In Abruzzo intere campagne di raccolta rischiano di saltare per carenza di manodopera stabile. A segnalarlo è Cia Abruzzo, che parla di una criticità strutturale del sistema agricolo regionale e chiede interventi su formazione, regole e integrazione territoriale.
Secondo i dati dell’Ufficio Studi Cgia richiamati dall’associazione, l’agricoltura è il settore con la più alta incidenza di lavoratori stranieri in Italia: nel 2025 il 42,9% delle nuove assunzioni riguarda manodopera non italiana. Anche in Abruzzo il fenomeno è in crescita: tra il 2017 e il 2025 le assunzioni di lavoratori stranieri sono aumentate del 102,3%, passando da 11.810 a 23.890 ingressi annui. Nel 2025 i lavoratori stranieri rappresentano il 19,3% delle nuove assunzioni complessive regionali.
Il presidente di Cia Abruzzo, Nicola Sichetti, evidenzia che le imprese sono disponibili ad assumere regolarmente, ma si registrano casi di lavoratori che interrompono l’attività dopo pochi giorni, con conseguenti ritardi nella raccolta, perdite di prodotto e aumento dei costi. L’associazione sottolinea inoltre che il problema è anche organizzativo, poiché una parte rilevante dei lavoratori stranieri risulta inquadrata come personale non qualificato in agricoltura e manutenzione del verde.

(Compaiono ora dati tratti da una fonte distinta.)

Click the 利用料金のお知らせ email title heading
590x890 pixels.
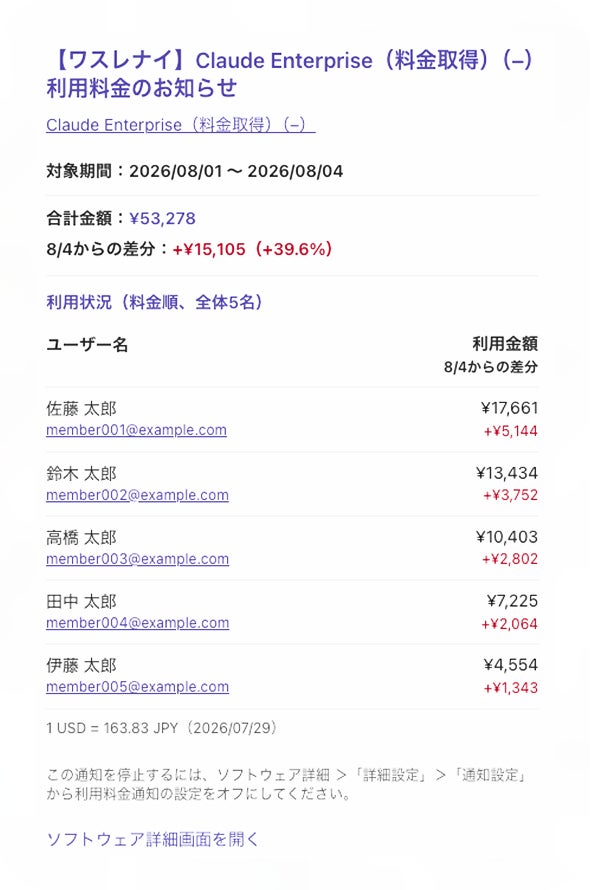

Cia Abruzzo chiede l’attivazione di percorsi formativi brevi e mirati, il sostegno alle aziende che operano nella legalità e una collaborazione strutturata tra centri per l’impiego, Comuni, enti del terzo settore e cooperative che gestiscono i flussi migratori. L’associazione ribadisce infine la necessità di rafforzare i controlli contro lavoro sommerso e caporalato.